TEXT PROVIDED =
The album was a return to a raucous full band sound after they slowed down and pared back for The Boatman's Call. Only a slight return though, as slower piano-driven numbers still dominate. Fifteen Feet is one of the faster ones, and in a departure for Nick Cave's usual subject matter (generally speaking: love, death, and ne'er-do-wells) is a thinly-veiled attack on cocaine use. Having just come out of rehabilitation for alcohol and drug addictions, it shouldn't be surprising that drugs and their ill effects are on his mind. You can listen to the song as a warning against going out in a blizzard, if you like, but the incongruities that mount up towards the end (Why is he paranoid about waving to his neighbour? And how can he do that? Why is he looking for stuff to steal?) mean it is a hard thing to justify. But then, so is addiction, and addicts manage to justify that to themselves easily enough. Which might mean this song is even cleverer than I first thought. Oh, and it was released in May.
The video is up on YouTube, but it's unofficial, so I don't know how long it'll be there. Australia's great and good can be seen getting down (or up, as the case may be), and you can see what violinist Warren Ellis (a permanent band member since 1995) looked like before he grew quite so much hair on his face.
The B-sides are taken from sessions recorded at Westside Studios, hence the name. Whether these were early sessions for the album that were subsequently abandoned, or deliberate demo sessions, I haven't been able to find out. Given that Warren comes in comically late on God is in the House, I'm inclined towards the latter. Nick's vocals seem a little strained too.

ENTRIES PROVIDED =
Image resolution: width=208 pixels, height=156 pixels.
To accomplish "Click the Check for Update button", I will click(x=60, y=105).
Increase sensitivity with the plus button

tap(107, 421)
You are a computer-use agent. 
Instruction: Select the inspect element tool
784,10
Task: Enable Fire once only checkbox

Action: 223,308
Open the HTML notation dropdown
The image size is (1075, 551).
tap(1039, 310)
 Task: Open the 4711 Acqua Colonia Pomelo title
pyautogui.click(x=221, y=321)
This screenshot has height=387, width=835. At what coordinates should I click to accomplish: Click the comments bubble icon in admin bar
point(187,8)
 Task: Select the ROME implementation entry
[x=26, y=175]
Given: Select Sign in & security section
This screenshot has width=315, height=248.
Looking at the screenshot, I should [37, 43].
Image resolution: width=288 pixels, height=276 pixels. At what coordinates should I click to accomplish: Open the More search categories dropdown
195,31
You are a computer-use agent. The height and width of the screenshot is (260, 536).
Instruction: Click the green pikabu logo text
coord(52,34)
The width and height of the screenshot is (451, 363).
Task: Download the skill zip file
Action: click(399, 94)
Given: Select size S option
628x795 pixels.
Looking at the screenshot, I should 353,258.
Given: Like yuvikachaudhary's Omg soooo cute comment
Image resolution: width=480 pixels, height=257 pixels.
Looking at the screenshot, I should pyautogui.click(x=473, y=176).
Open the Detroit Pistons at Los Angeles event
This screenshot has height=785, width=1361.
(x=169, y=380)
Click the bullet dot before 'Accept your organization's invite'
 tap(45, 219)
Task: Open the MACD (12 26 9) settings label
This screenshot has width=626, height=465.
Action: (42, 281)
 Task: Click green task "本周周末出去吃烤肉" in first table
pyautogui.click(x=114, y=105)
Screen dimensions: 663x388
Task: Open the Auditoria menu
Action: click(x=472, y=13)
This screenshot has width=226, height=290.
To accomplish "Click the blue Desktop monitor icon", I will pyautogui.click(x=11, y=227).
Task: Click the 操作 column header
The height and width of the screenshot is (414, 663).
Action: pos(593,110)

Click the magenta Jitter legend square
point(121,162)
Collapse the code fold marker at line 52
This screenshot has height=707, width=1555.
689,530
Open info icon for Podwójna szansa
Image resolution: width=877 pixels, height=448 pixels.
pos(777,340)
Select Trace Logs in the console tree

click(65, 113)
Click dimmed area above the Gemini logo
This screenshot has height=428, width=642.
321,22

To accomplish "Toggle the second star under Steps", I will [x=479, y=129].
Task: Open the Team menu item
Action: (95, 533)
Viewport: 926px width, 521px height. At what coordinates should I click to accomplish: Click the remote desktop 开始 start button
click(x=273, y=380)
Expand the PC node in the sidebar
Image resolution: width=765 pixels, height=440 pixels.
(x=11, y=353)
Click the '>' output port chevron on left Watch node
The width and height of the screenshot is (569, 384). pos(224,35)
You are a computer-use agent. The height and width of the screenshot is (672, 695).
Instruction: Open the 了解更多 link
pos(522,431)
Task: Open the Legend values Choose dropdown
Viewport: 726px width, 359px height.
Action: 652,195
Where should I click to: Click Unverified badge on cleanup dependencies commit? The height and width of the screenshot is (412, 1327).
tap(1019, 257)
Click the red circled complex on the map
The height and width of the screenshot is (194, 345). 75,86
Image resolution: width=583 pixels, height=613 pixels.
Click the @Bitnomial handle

TASK OBJECTIVE =
Answer these questions from the text on the song Fifteen Feet.
1. What is the song a thinly-veiled attack on?
2. Since what year has Warren Ellis been a permanent band member?
3. At which studio were the B-side sessions recorded?
You can do without the lines here.

ANSWER SPACE =
1. Cocaine use.
2. 1995.
3. Westside Studios.